─── Listed records ───

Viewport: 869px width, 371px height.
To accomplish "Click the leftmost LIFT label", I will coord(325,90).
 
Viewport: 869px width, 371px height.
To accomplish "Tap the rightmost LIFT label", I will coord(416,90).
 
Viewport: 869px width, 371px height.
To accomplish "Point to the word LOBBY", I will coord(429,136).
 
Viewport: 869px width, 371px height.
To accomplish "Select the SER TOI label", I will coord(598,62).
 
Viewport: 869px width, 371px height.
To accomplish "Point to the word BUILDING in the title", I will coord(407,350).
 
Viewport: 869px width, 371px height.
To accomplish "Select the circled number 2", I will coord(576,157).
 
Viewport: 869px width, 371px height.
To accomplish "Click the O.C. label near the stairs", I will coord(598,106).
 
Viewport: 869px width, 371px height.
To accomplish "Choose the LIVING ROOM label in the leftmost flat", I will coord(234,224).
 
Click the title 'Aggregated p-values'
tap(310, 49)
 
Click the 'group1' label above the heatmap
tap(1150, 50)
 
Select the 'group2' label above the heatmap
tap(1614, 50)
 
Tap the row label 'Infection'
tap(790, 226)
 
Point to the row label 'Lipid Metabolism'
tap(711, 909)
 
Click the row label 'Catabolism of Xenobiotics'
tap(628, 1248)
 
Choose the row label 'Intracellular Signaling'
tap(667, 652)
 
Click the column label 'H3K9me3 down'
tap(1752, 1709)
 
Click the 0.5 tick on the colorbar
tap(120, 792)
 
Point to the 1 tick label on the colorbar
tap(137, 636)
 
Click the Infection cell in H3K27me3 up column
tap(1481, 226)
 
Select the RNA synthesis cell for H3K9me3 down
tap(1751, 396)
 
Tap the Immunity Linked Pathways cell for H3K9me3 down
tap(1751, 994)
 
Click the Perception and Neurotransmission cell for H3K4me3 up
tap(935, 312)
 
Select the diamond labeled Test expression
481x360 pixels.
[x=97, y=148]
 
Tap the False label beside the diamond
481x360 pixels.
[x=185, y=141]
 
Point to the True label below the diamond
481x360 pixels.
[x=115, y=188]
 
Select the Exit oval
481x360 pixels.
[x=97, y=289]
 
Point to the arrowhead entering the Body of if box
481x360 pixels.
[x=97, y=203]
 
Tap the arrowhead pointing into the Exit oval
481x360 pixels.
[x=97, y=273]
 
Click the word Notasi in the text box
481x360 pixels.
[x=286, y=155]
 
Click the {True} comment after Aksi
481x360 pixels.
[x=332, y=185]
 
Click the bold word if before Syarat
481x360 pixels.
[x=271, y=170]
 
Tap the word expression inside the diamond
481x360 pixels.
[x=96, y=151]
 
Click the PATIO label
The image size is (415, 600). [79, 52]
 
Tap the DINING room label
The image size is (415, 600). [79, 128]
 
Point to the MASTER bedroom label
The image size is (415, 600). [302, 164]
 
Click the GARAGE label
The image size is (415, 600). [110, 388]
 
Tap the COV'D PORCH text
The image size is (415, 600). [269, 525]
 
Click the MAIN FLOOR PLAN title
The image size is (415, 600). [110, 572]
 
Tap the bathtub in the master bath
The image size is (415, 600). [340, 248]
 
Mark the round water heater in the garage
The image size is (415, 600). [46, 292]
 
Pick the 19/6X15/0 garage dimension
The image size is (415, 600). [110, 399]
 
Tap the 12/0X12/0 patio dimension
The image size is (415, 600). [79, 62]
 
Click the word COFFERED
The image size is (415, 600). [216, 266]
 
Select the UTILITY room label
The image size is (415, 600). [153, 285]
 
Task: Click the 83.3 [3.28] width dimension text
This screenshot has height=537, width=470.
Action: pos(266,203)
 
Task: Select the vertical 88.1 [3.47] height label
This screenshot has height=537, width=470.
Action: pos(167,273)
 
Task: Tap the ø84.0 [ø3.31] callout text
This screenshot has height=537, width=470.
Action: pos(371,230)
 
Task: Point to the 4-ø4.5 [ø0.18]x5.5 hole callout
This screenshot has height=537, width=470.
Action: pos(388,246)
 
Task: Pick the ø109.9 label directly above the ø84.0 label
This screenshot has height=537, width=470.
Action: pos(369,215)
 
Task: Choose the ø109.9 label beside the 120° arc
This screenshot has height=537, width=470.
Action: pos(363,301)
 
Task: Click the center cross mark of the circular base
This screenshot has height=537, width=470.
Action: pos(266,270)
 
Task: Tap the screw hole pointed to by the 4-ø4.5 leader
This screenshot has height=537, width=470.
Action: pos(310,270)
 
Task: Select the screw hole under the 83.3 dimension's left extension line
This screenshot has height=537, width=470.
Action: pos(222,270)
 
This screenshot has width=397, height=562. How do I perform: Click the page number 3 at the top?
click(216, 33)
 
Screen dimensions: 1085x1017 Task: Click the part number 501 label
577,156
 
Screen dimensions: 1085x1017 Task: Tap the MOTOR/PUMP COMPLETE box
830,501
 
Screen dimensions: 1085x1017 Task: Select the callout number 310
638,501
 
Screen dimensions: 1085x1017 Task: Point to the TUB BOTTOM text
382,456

───

Problem description: Reproduce the records word for word, beginning with the first line and continuing through the line that contains "[x=97, y=289]", including that line.

Task response:
Viewport: 869px width, 371px height.
To accomplish "Click the leftmost LIFT label", I will coord(325,90).
 
Viewport: 869px width, 371px height.
To accomplish "Tap the rightmost LIFT label", I will coord(416,90).
 
Viewport: 869px width, 371px height.
To accomplish "Point to the word LOBBY", I will coord(429,136).
 
Viewport: 869px width, 371px height.
To accomplish "Select the SER TOI label", I will coord(598,62).
 
Viewport: 869px width, 371px height.
To accomplish "Point to the word BUILDING in the title", I will coord(407,350).
 
Viewport: 869px width, 371px height.
To accomplish "Select the circled number 2", I will coord(576,157).
 
Viewport: 869px width, 371px height.
To accomplish "Click the O.C. label near the stairs", I will coord(598,106).
 
Viewport: 869px width, 371px height.
To accomplish "Choose the LIVING ROOM label in the leftmost flat", I will coord(234,224).
 
Click the title 'Aggregated p-values'
tap(310, 49)
 
Click the 'group1' label above the heatmap
tap(1150, 50)
 
Select the 'group2' label above the heatmap
tap(1614, 50)
 
Tap the row label 'Infection'
tap(790, 226)
 
Point to the row label 'Lipid Metabolism'
tap(711, 909)
 
Click the row label 'Catabolism of Xenobiotics'
tap(628, 1248)
 
Choose the row label 'Intracellular Signaling'
tap(667, 652)
 
Click the column label 'H3K9me3 down'
tap(1752, 1709)
 
Click the 0.5 tick on the colorbar
tap(120, 792)
 
Point to the 1 tick label on the colorbar
tap(137, 636)
 
Click the Infection cell in H3K27me3 up column
tap(1481, 226)
 
Select the RNA synthesis cell for H3K9me3 down
tap(1751, 396)
 
Tap the Immunity Linked Pathways cell for H3K9me3 down
tap(1751, 994)
 
Click the Perception and Neurotransmission cell for H3K4me3 up
tap(935, 312)
 
Select the diamond labeled Test expression
481x360 pixels.
[x=97, y=148]
 
Tap the False label beside the diamond
481x360 pixels.
[x=185, y=141]
 
Point to the True label below the diamond
481x360 pixels.
[x=115, y=188]
 
Select the Exit oval
481x360 pixels.
[x=97, y=289]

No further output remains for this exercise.